* [Exercise passage]
SUMMARY: Silymarin, an extract from the milk thistle plant, has an inhibitory effect on the hepatitis C virus (HCV) polymerase in laboratory studies, but its anti-HCV action also appears to include blocking HCV from entering cells and preventing cell-to-cell transmission, according to research described in the June 2010 issue of Hepatology.

Milk thistle (Silybum marianum) has an extensive history of use as a remedy for liver problems in both Eastern and Western traditional medicine. Silymarin is a flavonoid comprised of a mix of milk thistle components including silibinin. Most silymarin studies have looked at its effect on liver fibrosis, but in recent years researchers have studied its direct activity against HCV in the laboratory and in vivo.

A survey of participants in the HALT-C trial -- which evaluated the benefits of long-term pegylated interferon for patients who did not respond to standard treatment with pegylated interferon plus ribavirin -- found that participants who said they used silymarin did not have lower HCV viral load on average than non-users. Another recent study, however, showed that silymarin inhibited activity of the HCV polymerase, which copies viral genetic material as part of replication.

In the present study, Jessica Wagoner from the University of Washington in Seattle and colleagues further characterized the antiviral action of silymarin in the laboratory.


Silymarin had antiviral effects against HCV in cell cultures, including inhibition of virus entry into cells, HCV RNA and protein expression, and production of infectious virus particles.

Pixel coordinate grounding data

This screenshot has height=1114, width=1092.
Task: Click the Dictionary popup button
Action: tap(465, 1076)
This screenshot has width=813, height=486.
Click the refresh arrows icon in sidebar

--

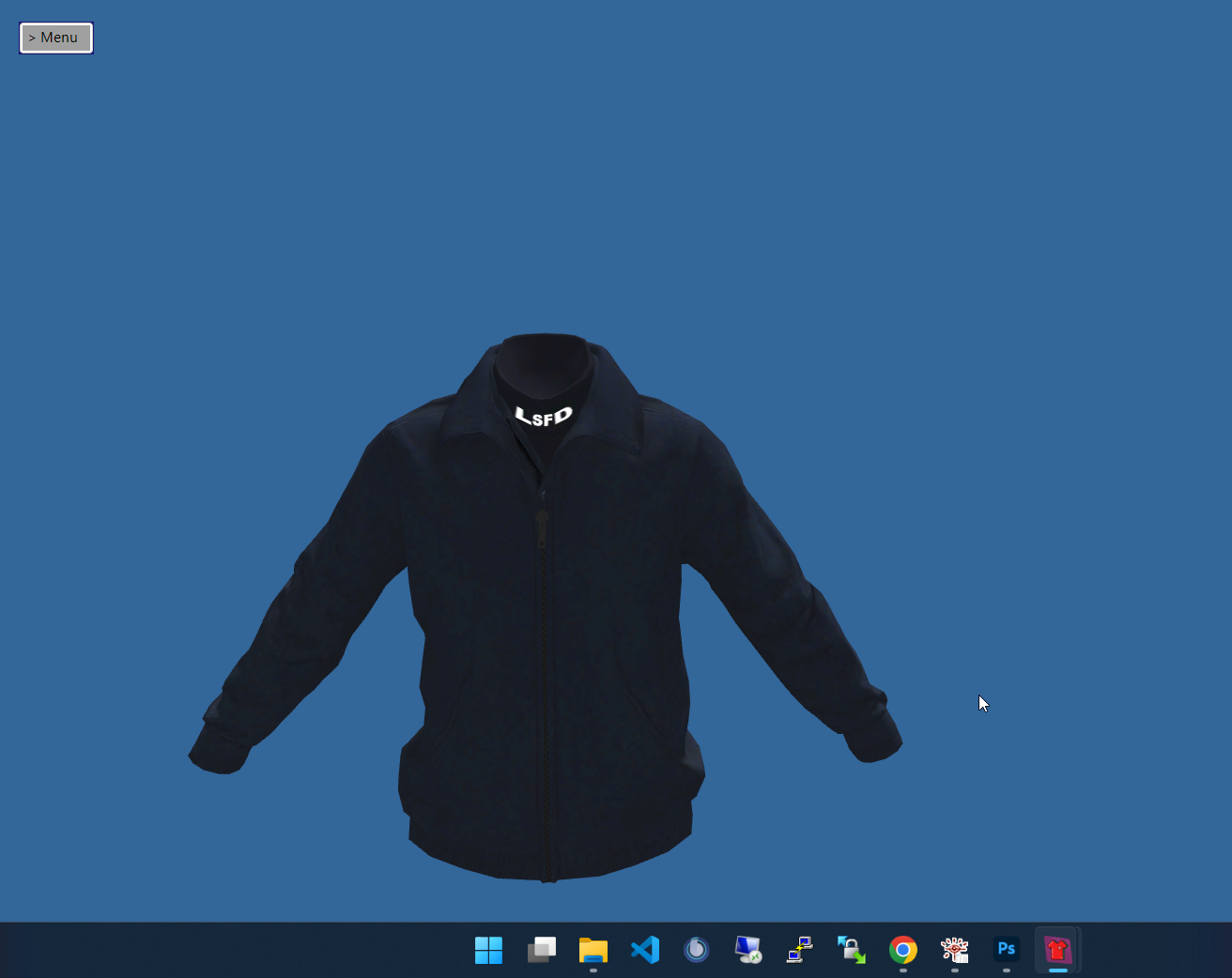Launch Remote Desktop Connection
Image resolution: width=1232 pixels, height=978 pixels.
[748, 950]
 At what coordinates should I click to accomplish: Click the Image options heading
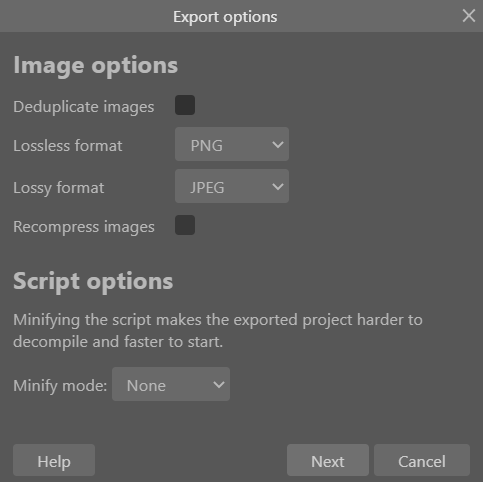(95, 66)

* [What is needed]
Reproduce the full passage on silymarin and hepatitis C, word for word.

* [Result of this task]
SUMMARY: Silymarin, an extract from the milk thistle plant, has an inhibitory effect on the hepatitis C virus (HCV) polymerase in laboratory studies, but its anti-HCV action also appears to include blocking HCV from entering cells and preventing cell-to-cell transmission, according to research described in the June 2010 issue of Hepatology.

Milk thistle (Silybum marianum) has an extensive history of use as a remedy for liver problems in both Eastern and Western traditional medicine. Silymarin is a flavonoid comprised of a mix of milk thistle components including silibinin. Most silymarin studies have looked at its effect on liver fibrosis, but in recent years researchers have studied its direct activity against HCV in the laboratory and in vivo.

A survey of participants in the HALT-C trial -- which evaluated the benefits of long-term pegylated interferon for patients who did not respond to standard treatment with pegylated interferon plus ribavirin -- found that participants who said they used silymarin did not have lower HCV viral load on average than non-users. Another recent study, however, showed that silymarin inhibited activity of the HCV polymerase, which copies viral genetic material as part of replication.

In the present study, Jessica Wagoner from the University of Washington in Seattle and colleagues further characterized the antiviral action of silymarin in the laboratory.


Silymarin had antiviral effects against HCV in cell cultures, including inhibition of virus entry into cells, HCV RNA and protein expression, and production of infectious virus particles.